John Frank, Microsoft's deputy general counsel, said that in the future, the company would meet a more rigorous standard before peeking into a non-employee's Hotmail account.

There are four parts to the new standard, Frank said:

  • "We will not conduct a search of customer email and other services unless the circumstances would justify a court order, if one were available.
  • "To ensure we comply with the standards applicable to obtaining a court order, we will rely in the first instance on a legal team separate from the internal investigating team to assess the evidence. We will move forward only if that team concludes there is evidence of a crime that would be sufficient to justify a court order, if one were applicable. As a new and additional step, we will then submit this evidence to an outside attorney who is a former federal judge. We will conduct such a search only if this former judge similarly concludes that there is evidence sufficient for a court order.
  • "Even when such a search takes place, it is important that it be confined to the matter under investigation and not search for other information. We therefore will continue to ensure that the search itself is conducted in a proper manner, with supervision by counsel for this purpose.
  • "Finally, we believe it is appropriate to ensure transparency of these types of searches, just as it is for searches that are conducted in response to governmental or court orders. We therefore will publish as part of our bi-annual transparency report the data on the number of these searches that have been conducted and the number of customer accounts that have been affected."
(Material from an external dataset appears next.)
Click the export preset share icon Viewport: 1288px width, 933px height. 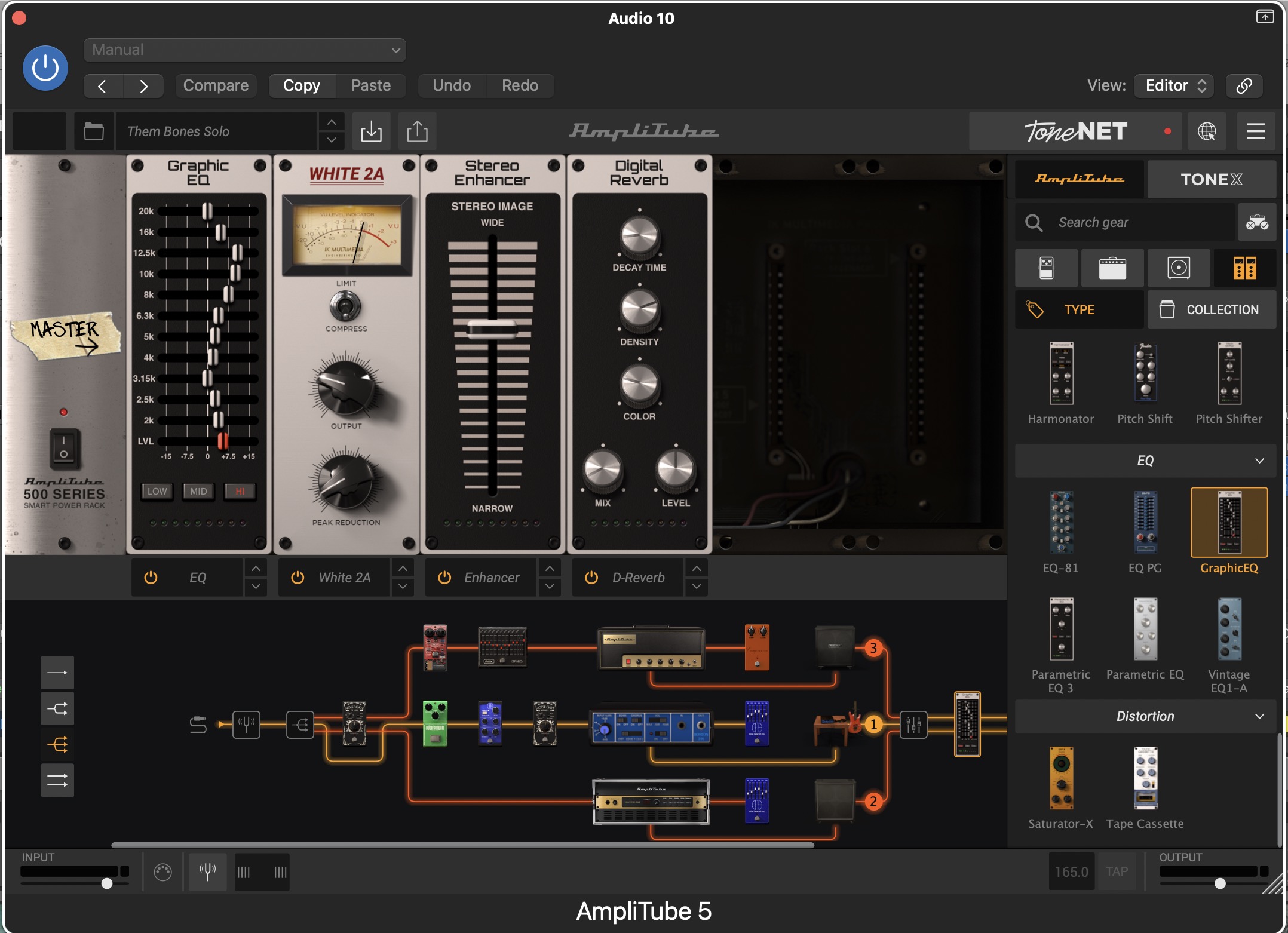[417, 131]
Frank also defended Microsoft's use of the "specific circumstances" to justify the "extraordinary actions" of searching a Hotmail user account. A March 17 court filing (PDF) by federal prosecutors states that the company had discovered that a blogger, unnamed in the document and not employed by Microsoft, was selling on eBay Microsoft property allegedly supplied by then-Microsoft employee Alex Kibkalo.

Related stories:

Microsoft internally authorized searching the blogger's Hotmail account after an investigation that Frank said involved "law enforcement agencies in multiple countries;" the issuance of a warrant to search the home of the blogger for evidence of the alleged crimes; and the discovery of what Frank called "clear evidence" that the blogger intended to sell Microsoft's intellectual property and had done so in the past.

"Courts do not, however, issue orders authorizing someone to search themselves, since obviously no such order is needed," Frank wrote, though legal civil liberties expert Jennifer Granick of the Stanford Law School's Center for Internet and Society said, via Twitter, that Frank's statement was "wrong...At best."

Edward Wasserman, Graduate School of Journalism dean at the University of California, Berkeley, told The New York Times that he had "never seen a case like this."

"Microsoft essentially decided that whatever privacy expectation that its own customers supposedly had was basically a dead letter," he said. "It simply decided that in its own corporate interest, it can intrude on a person's email."